### Given passage ###
September 26, 2011 Leave a comment

So the GA 2012 grid map has been released. I’ve waited a few days to write about it, wanting to let it marinate a bit, to get past my initial reaction, to really reflect on it. I’ll preface my comments by saying I know a lot of people put a lot of time, effort, thought, and heart into planning and negotiating and mapping out this grid.

I had a conversation with a member of my board shortly after the Charlotte GA, in which we discussed some of the work we as a faith still need to do, and I said, “There’s really a whole ‘nother GA that we need to have BEFORE we even think about having a Justice GA.”

This grid is really exactly what I had in mind for THAT General Assembly. So it’s not that I think this is a bad grid. Under different circumstances, I’d have been thrilled. My heart probably would have burst with pride. Because I know that I still need work myself, not to mention the number of people who are in the early stages or who haven’t even begun to dismantle their racial, ethnic, social, and class privilege.

But under these circumstances, I am disappointed on multiple levels.

I’m disappointed by all the vague references I’ve seen about our “Arizona Partners” over the last 15 months and even more disappointed to see the Arizona Worker Rights Center and No More Deaths listed with Puente and NDLON in today’s UU World article, Picture of GA 2012 coming into focus. I wonder what we consider a partnership. The Arizona Worker Rights Center organizers are only vaguely familiar with our General Assembly. The organizers weren’t even aware they are listed as a partner on the UUA website until I mentioned it in a conversation unrelated to GA two or three weeks ago. And while the Unitarian Universalist Congregation of Tucson is the fiscal agent for No More Deaths, No More Deaths is a completely autonomous organization. There has been no consensus of it’s members to endorse this General Assembly. Yet we have these organizations and many others listed as partners and continually reference the partners that have invited us, describing how much they want us to come to Arizona… these same organizations that seem to be telling us now what we should have already known… that creating a justice tourism experience for us would be an overwhelming burden and a drain on what precious few resources they have.

And while no one who was involved in the drafting of the ransom note is thrilled, and some are downright pissed… while I’ll admit I choked back tears while reading it, part of me is relieved by it. Because for months I have felt like we were crawling through the desert towards a mirage called Justice GA, doubting we would find any water, afraid half of us would drink the sand and not know the difference, and the other half would drink the sand, saying… at least it’s something (virtual prize to anyone who gets that pop culture reference).
### Data entries ###
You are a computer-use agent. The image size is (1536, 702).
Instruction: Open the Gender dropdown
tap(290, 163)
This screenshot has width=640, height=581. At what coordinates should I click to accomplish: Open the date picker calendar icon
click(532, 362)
###
### Data entries ###
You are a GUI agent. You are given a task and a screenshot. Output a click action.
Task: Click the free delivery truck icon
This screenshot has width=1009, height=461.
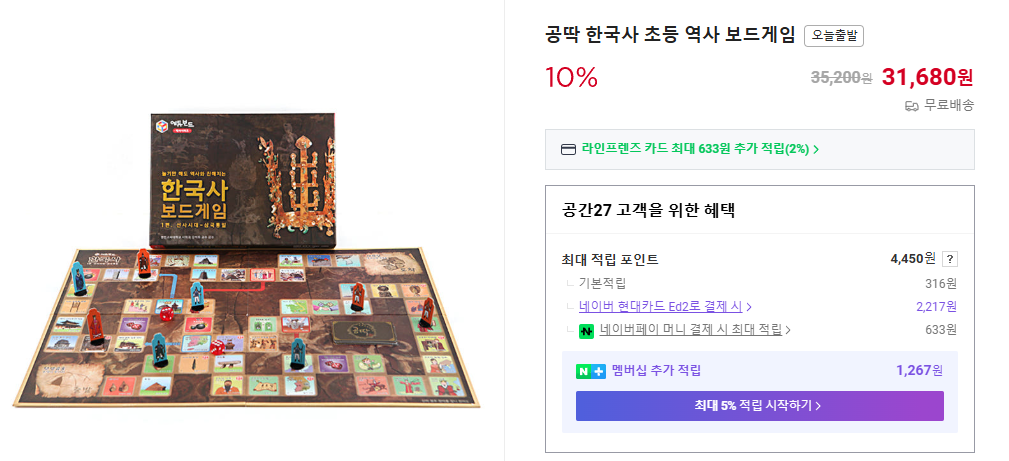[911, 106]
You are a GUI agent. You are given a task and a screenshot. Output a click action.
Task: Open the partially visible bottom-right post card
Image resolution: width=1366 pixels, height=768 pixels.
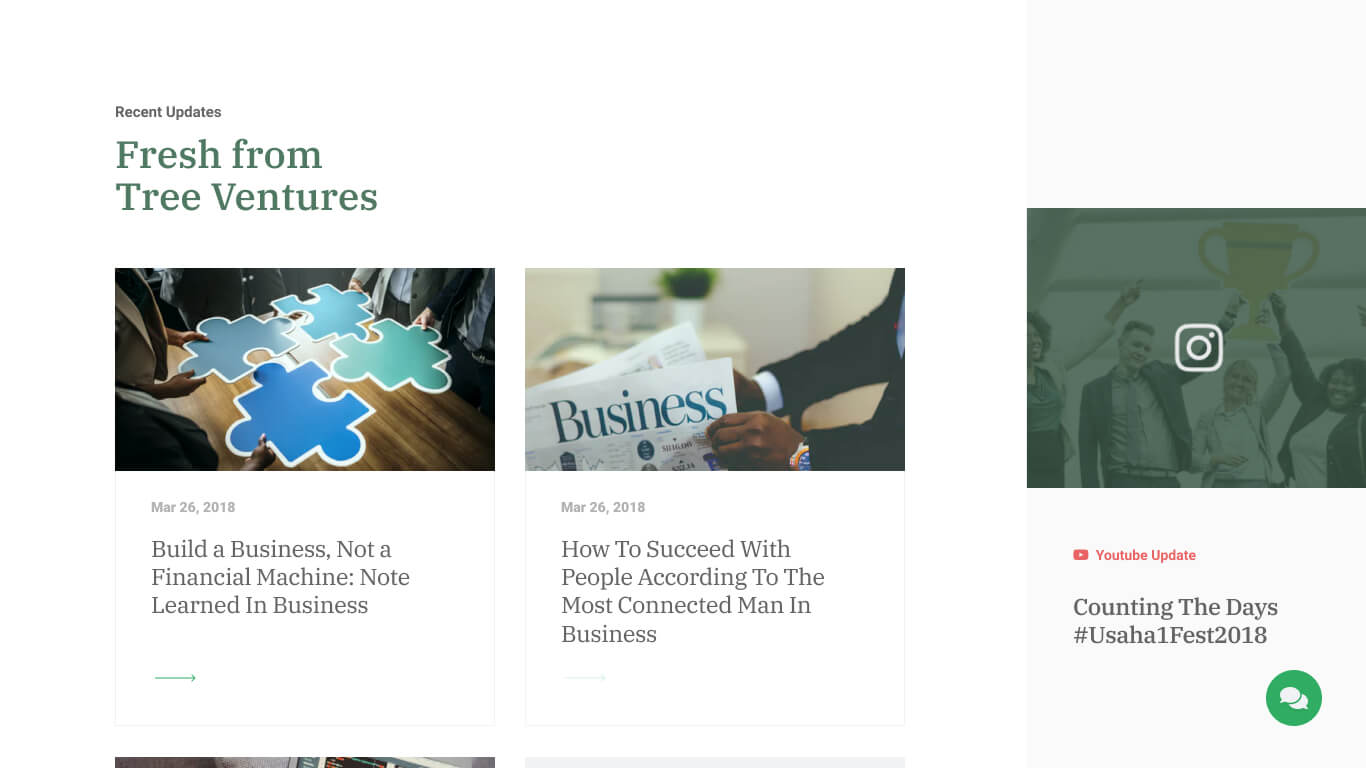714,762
###
### Data entries ###
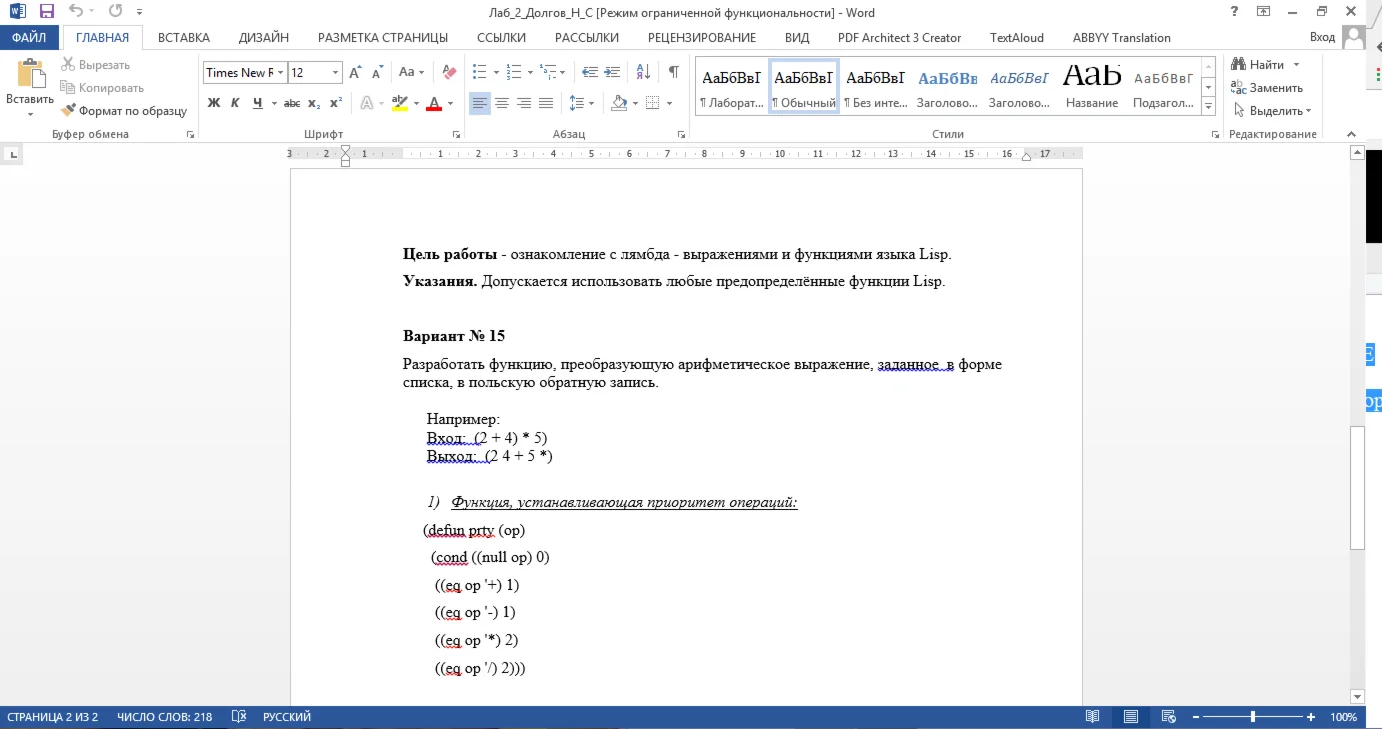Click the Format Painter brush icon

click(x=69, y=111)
###
### Exercises
• a. Which organizations does the post about the GA 2012 grid map say were listed together in the UU World article? Name each one.
• b. Print everything from "And while no one who" down to "pop culture reference)." in the post about the GA 2012 grid map.
• c. Carry on the post about the GA 2012 grid map from the point where it stops.

### Responses per task
• a.
Arizona Worker Rights Center
No More Deaths
Puente
NDLON

• b.
And while no one who was involved in the drafting of the ransom note is thrilled, and some are downright pissed… while I’ll admit I choked back tears while reading it, part of me is relieved by it. Because for months I have felt like we were crawling through the desert towards a mirage called Justice GA, doubting we would find any water, afraid half of us would drink the sand and not know the difference, and the other half would drink the sand, saying… at least it’s something (virtual prize to anyone who gets that pop culture reference).

• c.
It seems like we’re finally going to be honest with ourselves.

I truly believe that we need to have this proposed GA. But I think we should have used GA2011 and/or our district assemblies for this work.  I don’t think Arizona during a boycott is the place for it. To have a Justice GA that is primarily a vehicle for us to educate ourselves will be viewed by many as nothing more than breaking the boycott.

I still have more questions than answers; what answers there are, are still vague. Some kind of citizenship fair, school supplies drive, no real feedback about decentralizing the structure of service projects. I’m completely befuddled by the times we’re scheduled to witness. There’s not time immediately prior to either event to travel to another venue, and downtown Phoenix isn’t exactly a hotbed of nightlife or mecca of culture. What there is, is all sprawled out and not much happens in the area immediately surrounding the convention center during those hours, so I’m not sure who we’ll be witnessing to. I can only hope that the schedule is more tentative and subject to change than not.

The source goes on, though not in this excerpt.